## Aim of the task
When a line in the listing below contains the word "panel", return a copy of that line.
+ + + + +
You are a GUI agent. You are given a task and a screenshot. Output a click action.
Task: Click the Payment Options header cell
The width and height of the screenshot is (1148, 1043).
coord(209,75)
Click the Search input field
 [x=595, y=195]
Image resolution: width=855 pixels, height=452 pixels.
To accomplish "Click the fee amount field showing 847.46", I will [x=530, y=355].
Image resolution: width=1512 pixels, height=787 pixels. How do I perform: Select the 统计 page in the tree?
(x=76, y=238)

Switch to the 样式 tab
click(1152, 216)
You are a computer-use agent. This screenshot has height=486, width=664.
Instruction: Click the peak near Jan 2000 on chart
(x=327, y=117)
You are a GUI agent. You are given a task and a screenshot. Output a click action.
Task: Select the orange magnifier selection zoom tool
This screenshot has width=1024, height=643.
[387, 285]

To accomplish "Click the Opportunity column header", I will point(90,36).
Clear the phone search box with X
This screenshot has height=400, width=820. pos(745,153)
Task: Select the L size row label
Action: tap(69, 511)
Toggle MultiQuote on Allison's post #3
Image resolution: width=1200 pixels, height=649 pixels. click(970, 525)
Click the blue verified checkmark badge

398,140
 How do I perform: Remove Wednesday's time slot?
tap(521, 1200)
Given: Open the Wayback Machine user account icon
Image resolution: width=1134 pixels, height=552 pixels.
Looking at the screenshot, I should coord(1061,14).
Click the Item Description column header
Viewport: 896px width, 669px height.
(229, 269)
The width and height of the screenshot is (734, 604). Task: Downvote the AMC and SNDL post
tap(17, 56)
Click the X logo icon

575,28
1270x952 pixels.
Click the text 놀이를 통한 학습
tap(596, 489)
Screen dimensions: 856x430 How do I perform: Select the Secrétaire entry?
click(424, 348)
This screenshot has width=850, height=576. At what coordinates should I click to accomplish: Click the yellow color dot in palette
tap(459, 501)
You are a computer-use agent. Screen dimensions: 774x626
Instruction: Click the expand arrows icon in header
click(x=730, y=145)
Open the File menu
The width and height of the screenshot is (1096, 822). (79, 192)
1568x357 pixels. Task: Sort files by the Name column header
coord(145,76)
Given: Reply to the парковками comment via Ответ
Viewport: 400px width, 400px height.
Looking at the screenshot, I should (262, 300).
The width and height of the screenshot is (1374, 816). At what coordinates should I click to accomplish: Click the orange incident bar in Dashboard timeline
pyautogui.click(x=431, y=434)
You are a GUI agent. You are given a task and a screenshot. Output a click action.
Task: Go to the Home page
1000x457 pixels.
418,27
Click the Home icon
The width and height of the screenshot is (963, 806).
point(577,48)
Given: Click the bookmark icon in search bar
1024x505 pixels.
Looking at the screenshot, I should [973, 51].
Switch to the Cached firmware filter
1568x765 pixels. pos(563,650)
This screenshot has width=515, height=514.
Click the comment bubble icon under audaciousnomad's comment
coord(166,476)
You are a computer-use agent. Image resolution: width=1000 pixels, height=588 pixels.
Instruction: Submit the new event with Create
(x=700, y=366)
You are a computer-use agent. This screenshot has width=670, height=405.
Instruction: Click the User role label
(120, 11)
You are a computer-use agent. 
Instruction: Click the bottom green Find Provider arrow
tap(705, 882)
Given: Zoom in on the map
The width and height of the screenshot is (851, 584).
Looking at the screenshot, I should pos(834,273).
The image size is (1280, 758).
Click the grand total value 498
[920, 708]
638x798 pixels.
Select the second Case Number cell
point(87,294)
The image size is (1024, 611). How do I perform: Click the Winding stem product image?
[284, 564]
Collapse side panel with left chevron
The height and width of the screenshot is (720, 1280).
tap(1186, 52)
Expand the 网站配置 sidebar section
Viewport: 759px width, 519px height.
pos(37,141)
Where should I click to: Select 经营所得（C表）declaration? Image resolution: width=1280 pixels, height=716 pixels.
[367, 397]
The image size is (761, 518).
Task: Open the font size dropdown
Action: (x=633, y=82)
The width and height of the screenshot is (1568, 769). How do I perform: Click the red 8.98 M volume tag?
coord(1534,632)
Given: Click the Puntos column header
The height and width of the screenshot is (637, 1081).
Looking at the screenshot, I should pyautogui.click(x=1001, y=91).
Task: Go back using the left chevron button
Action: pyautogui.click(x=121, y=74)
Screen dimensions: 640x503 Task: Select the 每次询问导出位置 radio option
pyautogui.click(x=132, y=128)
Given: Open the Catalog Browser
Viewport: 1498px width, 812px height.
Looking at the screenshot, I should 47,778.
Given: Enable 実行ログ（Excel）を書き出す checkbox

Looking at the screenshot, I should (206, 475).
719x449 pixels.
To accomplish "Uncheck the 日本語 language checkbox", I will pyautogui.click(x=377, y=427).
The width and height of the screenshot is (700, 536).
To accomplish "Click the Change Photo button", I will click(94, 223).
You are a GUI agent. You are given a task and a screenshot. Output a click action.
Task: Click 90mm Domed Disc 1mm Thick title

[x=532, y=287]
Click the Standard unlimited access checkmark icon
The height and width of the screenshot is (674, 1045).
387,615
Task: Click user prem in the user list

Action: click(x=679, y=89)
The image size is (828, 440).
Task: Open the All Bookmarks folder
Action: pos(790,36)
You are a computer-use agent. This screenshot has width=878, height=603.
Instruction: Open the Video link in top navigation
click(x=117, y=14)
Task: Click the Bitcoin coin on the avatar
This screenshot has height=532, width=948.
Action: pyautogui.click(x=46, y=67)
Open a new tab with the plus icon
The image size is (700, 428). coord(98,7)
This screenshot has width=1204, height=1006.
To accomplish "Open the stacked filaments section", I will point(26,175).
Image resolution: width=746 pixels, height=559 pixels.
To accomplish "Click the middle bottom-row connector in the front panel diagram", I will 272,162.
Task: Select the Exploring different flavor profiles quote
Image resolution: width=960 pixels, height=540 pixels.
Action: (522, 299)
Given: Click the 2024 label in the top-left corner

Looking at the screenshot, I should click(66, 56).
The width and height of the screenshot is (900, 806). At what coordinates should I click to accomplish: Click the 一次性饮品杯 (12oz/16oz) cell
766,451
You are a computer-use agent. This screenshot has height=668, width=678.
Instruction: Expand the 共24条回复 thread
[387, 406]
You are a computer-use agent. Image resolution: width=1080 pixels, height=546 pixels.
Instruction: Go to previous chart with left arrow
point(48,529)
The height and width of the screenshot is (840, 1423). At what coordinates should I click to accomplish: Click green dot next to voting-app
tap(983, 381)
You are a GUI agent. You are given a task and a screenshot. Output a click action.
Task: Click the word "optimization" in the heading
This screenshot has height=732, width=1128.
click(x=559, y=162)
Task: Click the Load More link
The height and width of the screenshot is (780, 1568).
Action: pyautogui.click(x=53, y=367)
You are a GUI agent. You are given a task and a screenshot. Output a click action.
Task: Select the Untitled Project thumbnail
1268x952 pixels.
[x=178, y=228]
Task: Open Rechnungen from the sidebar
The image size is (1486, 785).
+ + + + +
## Answer
Collapse side panel with left chevron
To accomplish "Click the middle bottom-row connector in the front panel diagram", I will 272,162.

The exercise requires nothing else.